The United States FDA has just issued a new
Guidance for Industry: Process Validation: General Principles and Practices
This is an important new proposed guideline document and the FDA is inviting comments within 60 days of it being published in the register.
Our initial observations at Sibaya LifeScience! are:
Aligning process validation activities with the product lifecycle concept and with existing FDA guidance, this guidance now includes biological products and active pharmaceutical ingredients.
It also specifically provides recommendations with the Risk-Based Approach for technological advances in pharmaceutical manufacturing.
It clearly defines process validation ‘as the collection and evaluation of data, from the process design stage throughout production, which establishes scientific evidence that a process is capable of consistently delivering quality products’

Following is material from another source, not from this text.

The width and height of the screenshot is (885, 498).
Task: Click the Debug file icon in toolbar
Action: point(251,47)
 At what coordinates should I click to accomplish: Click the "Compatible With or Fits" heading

From our perspective one of the most interesting guidance points is the consideration of having an integrated team composed of a variety of specialties to cover process knowledge, facility design and equipment selection among others.
The full text is available from the FDA or it is available as a PDF file from their site.

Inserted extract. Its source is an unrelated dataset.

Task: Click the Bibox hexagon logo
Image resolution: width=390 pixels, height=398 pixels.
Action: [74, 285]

We would be interested in your views which you can add below by clicking on the comments link.
Can you expand on what your interpretation is of “integrated teams”. Do you think this would also include third parties?
Is this FDA guidance is different from the FDA guidance for industry which consider the BUA(Blend uniformity Analysis) and DUA (Drug Uniformity analysis ) ?
The guidance which considers the BUA and DUA is the guidance for industry called “Powder Blends and Finished Dosage Units – Stratified In-Process Dosage Unit Sampling and Assessment”
This guidance is intended to assist manufacturers of human drug products in meeting the requirements of 21 CFR 211.110 for demonstrating the adequacy of mixing to ensure uniformity of in-process powder blends and finished dosage units. This guidance describes the procedures for assessing powder mix adequacy, correlating in-process dosage unit test results with powder mix test results, and establishing the initial criteria for control procedures used in routine manufacturing.
In other words, sampling and testing of in-process materials and drug products shall be covered and conducted with written procedures to assure uniformity and homogeneity.
As the guidance for industry called “Process Validation: general principles and practices” incorporates principles and approaches that all manufacturers can use in validating a manufacturing process:
* Quality, safety, and efficacy are designed or built into the product
* Quality cannot be adequately assured merely by in-process and finished-product inspection or testing.
* Each step of a manufacturing process is controlled to assure that the finished product meets all design characteristics and quality attributes including specifications.
Process validation is defined as the collection and evaluation of data, from the process design stage throughout production, which establishes scientific evidence that a process is capable of consistently delivering quality products.